C’était un gros garçon à la tignasse blonde qui s’échappait de sous son chapeau de bouvier. Alain s’était bien débarbouillé — comme les deux autres — mais n’ayant rien d’un papillon mondain, même au mieux de sa forme, il avait l’air épouvanté. Cuthbert faisait moins piètre figure, mais Roland devinait que le vernis d’insouciance de son vieil ami était des plus superficiels. S’il fallait prendre la direction des opérations à un moment ou à un autre, cela lui incomberait.
— Tu t’en tireras très bien, dit-il à Alain. Simplement…
— Oh pour ça, il a fière allure, fit Cuthbert avec un rire nerveux, comme ils traversaient la cour.
Au-delà, se trouvait la Maison du Maire, une hacienda en adobe à plusieurs corps de bâtiments qui semblait répandre lumière et rires par chacune de ses fenêtres.

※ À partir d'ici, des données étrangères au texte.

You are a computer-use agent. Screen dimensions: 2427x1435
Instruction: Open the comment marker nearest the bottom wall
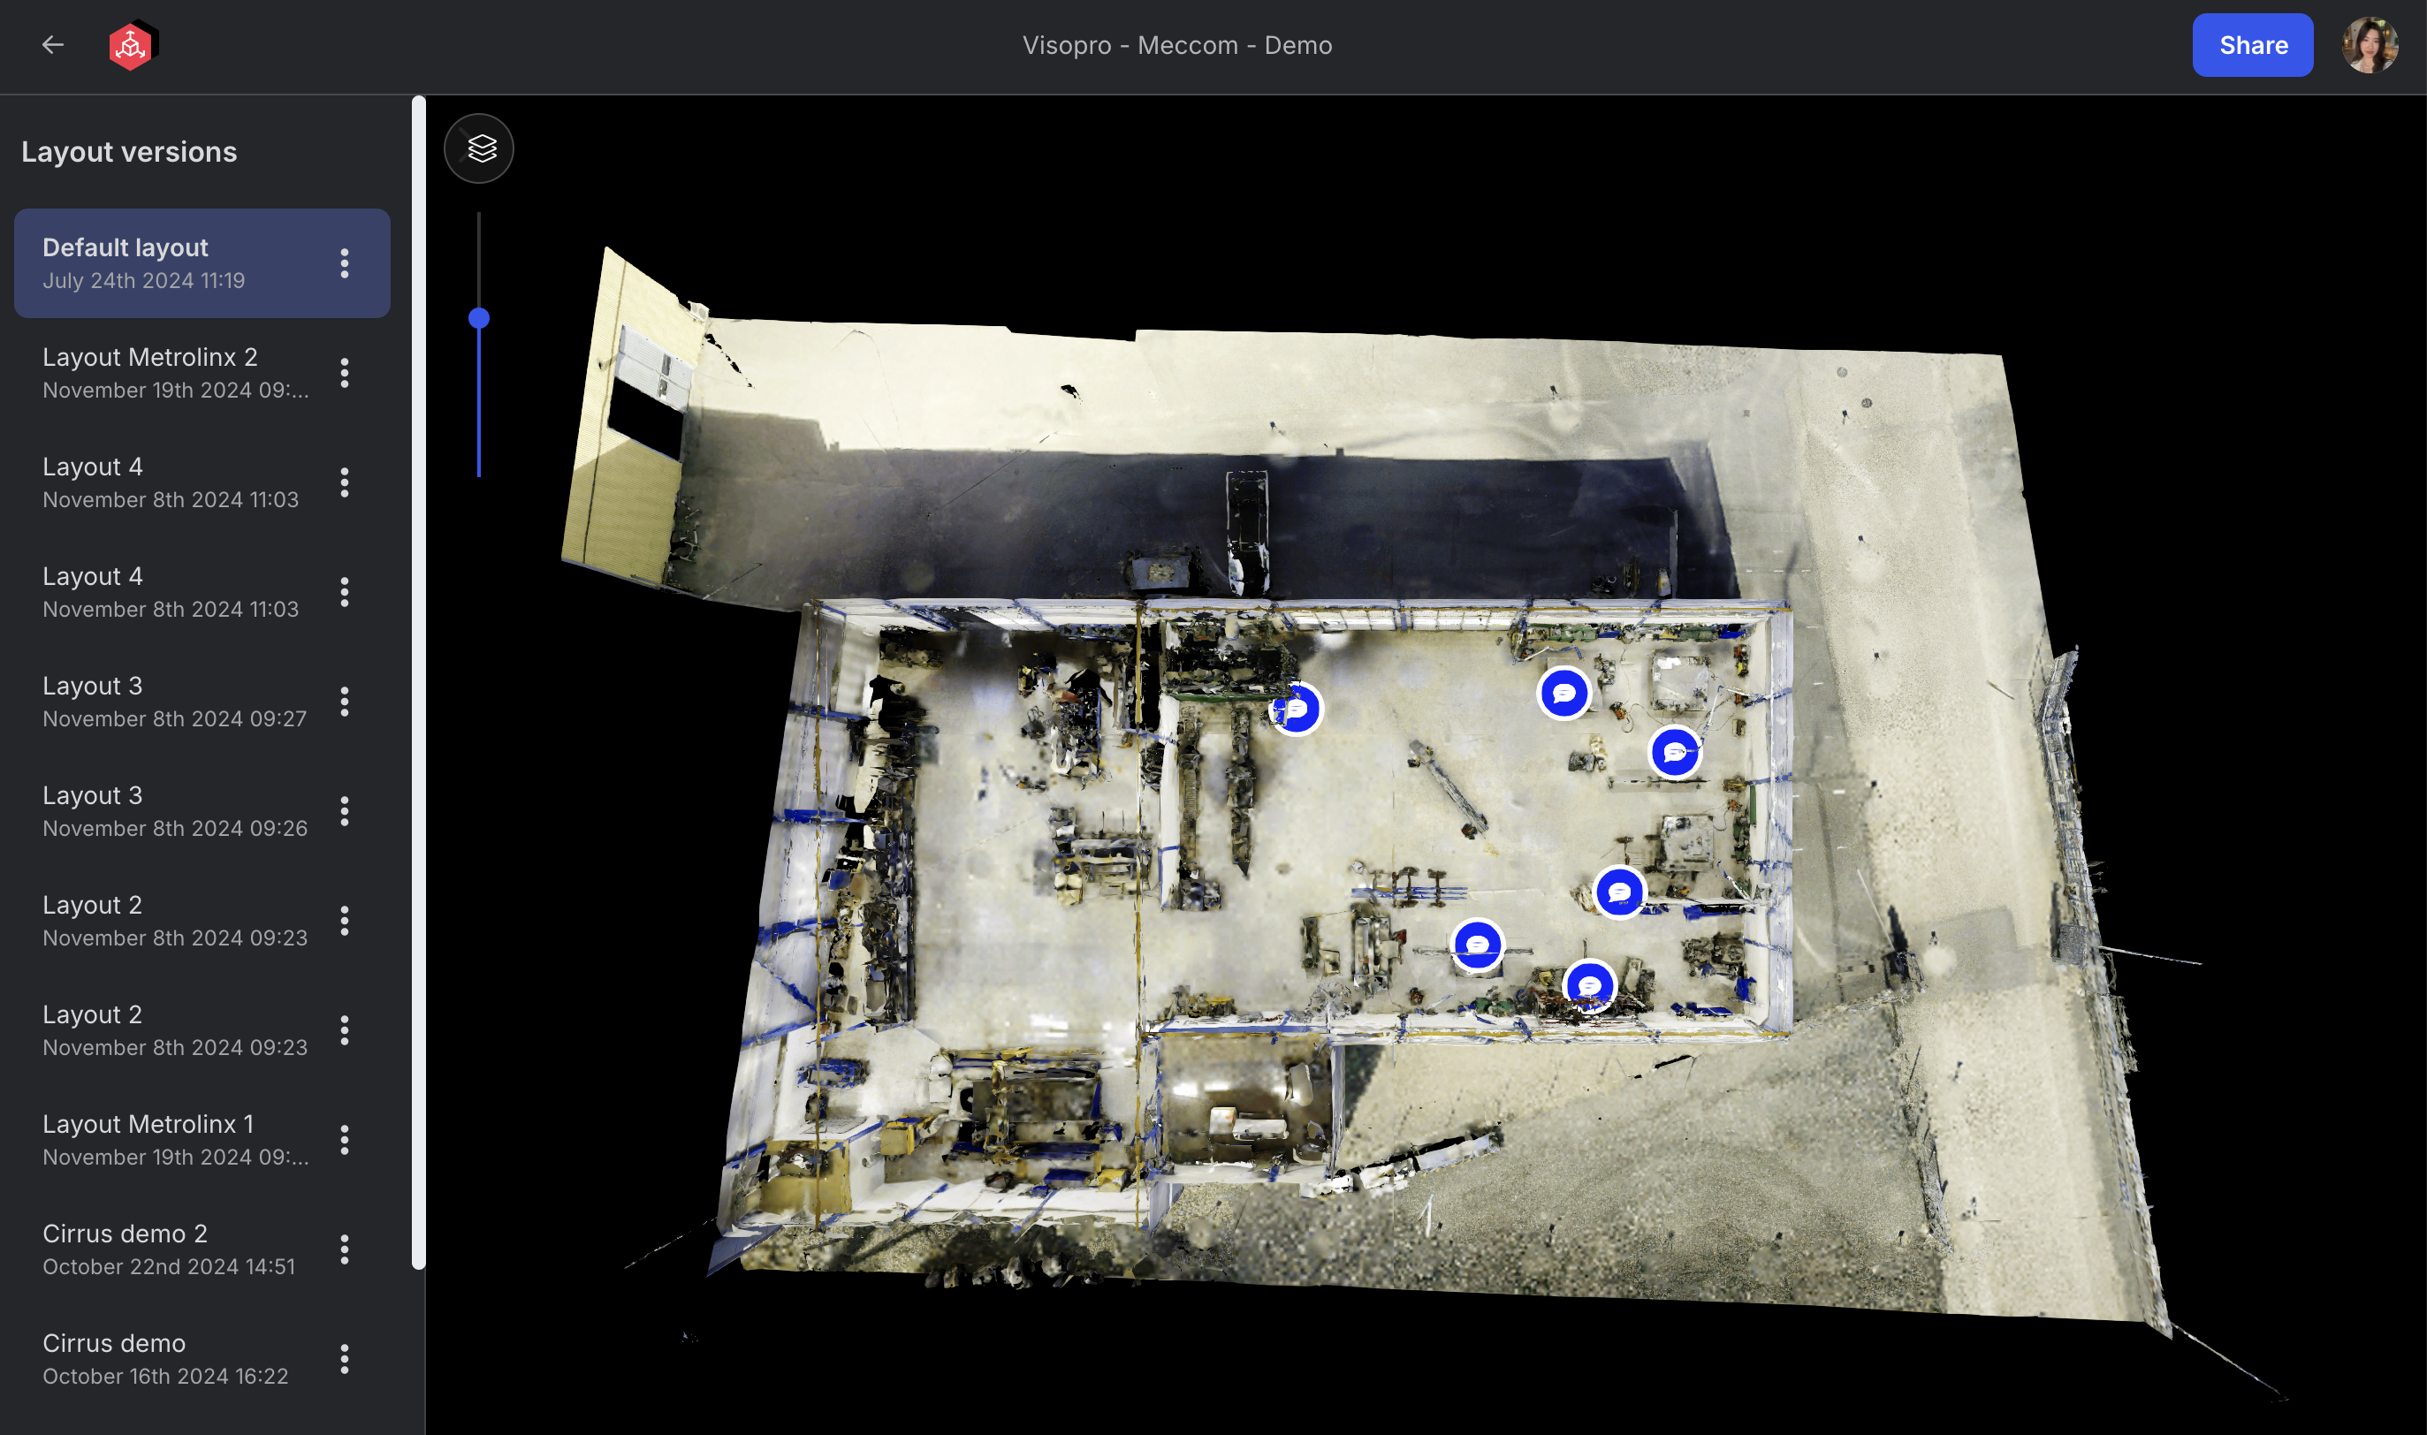click(x=1589, y=985)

— … blanc comme un linge, laid comme un…
— La ferme, fit Roland d’un ton cassant.
Le sourire moqueur de Cuthbert disparut instantanément. Roland le constata, puis se retourna vers Alain.
— Contente-toi de ne rien boire d’alcoolisé. Tu sais ce qu’il faut dire sur ce chapitre. Souviens-toi aussi du reste de notre histoire. Souris. Sois aimable. Montre-toi le plus gracieux qu’il t’est possible de l’être en société. Rappelle-toi comme le Shérif s’est mis en quatre pour nous faire sentir qu’on était les bienvenus.